Originally designed to process sensor data from the University of Arizona’s Gantry (the world’s largest outdoor phenotyping platform), PhytoOracle can be adapted to work on data from other platforms as it uses a master-worker framework for distributed computing (HPC, Cloud, etc.) and can run jobs in nearly all Unix-like environments.
Please join us for some early wisdom from the PhytoOracle team – it will spark your interest and curiosity into how you can leverage these tools for your own research.

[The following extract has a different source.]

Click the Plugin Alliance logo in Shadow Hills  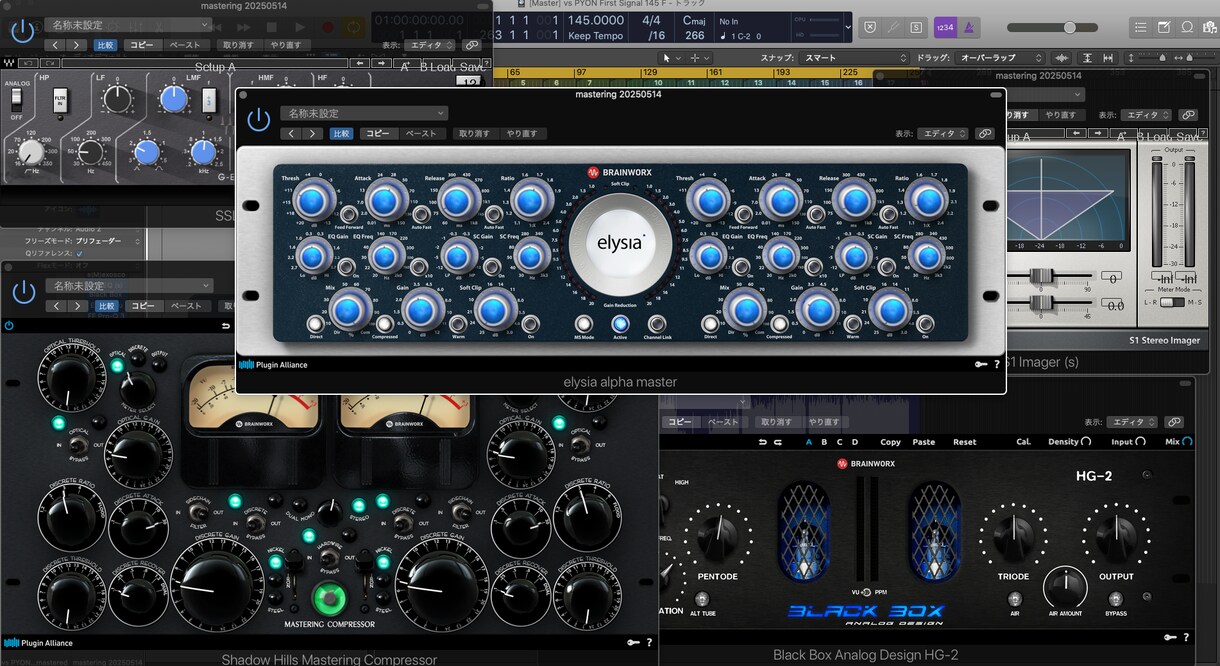coord(37,643)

For more background on the sensor data for which PhytoOracle is being developed, view our earlier webinar on TERRA-REF.
What You'll Learn
Leveraging container technology for reproducible science
The benefits of distributed workflows
How and why scientists and graduate students are writing open-source code
These skills are not just useful – the reality of modern research is that scientists in all fields need these skills to use the computational resources required to analyze their datasets.
User Experience Level
- Basic to Intermediate (command-line experience helpful)
About the Presenters
Michele Cosi is a second year PhD student at the University of Arizona, School of Plant Sciences under the supervision of Dr. Eric Lyons. He received his bachelor's and master’s degrees in Agricultural Sciences from Nagoya University, Japan, where he worked on the genomics of African wild rice species Oryza longistaminata and Oryza glaberrima. On the PhytoOracle project, Michele's contributions include development of the scalability infrastructure and processing infrared data.

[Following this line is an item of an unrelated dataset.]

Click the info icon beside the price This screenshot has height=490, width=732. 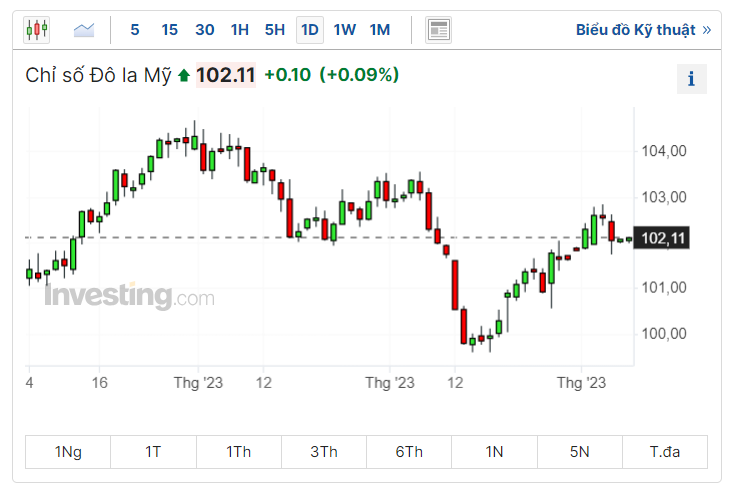point(691,78)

Ariyan Zarei received his B.Sc. in Computer Science from Shahid Beheshti University in Tehran, Iran. He is currently pursuing his PhD in Computer Science at the University of Arizona, on applications of Deep Learning and Image Processing methods to detect and localize tumors in large and high resolution slides (WSI) of human breast tissues. Ariyan's role on the PhytoOracle project is designing machine learning, computer vision, and statistical models for geo-correction and stitching of high-resolution RGB image data.
Emmanuel Gonzalez graduated from Pacific Lutheran University with a bachelor’s degree in biology and now works in Dr. Duke Pauli’s lab at the University of Arizona. For the PhytoOracle project, Emmanuel is responsible for developing open-source code and distributed pipelines focused on understanding plant growth dynamics. Ultimately, his professional goal is to develop modular tools that growers can use to grow their crops more sustainably.
Travis Simmons is an undergraduate Biology major at the College of Coastal Georgia and also works closely under Emmanuel Gonzalez as a Virtual Phenomics Intern in Dr. Duke Pauli’s lab at the University of Arizona. As part of the PhytoOracle team, his primary contribution is the development of a distance-based coordinate matching algorithm for tracking plant growth over time.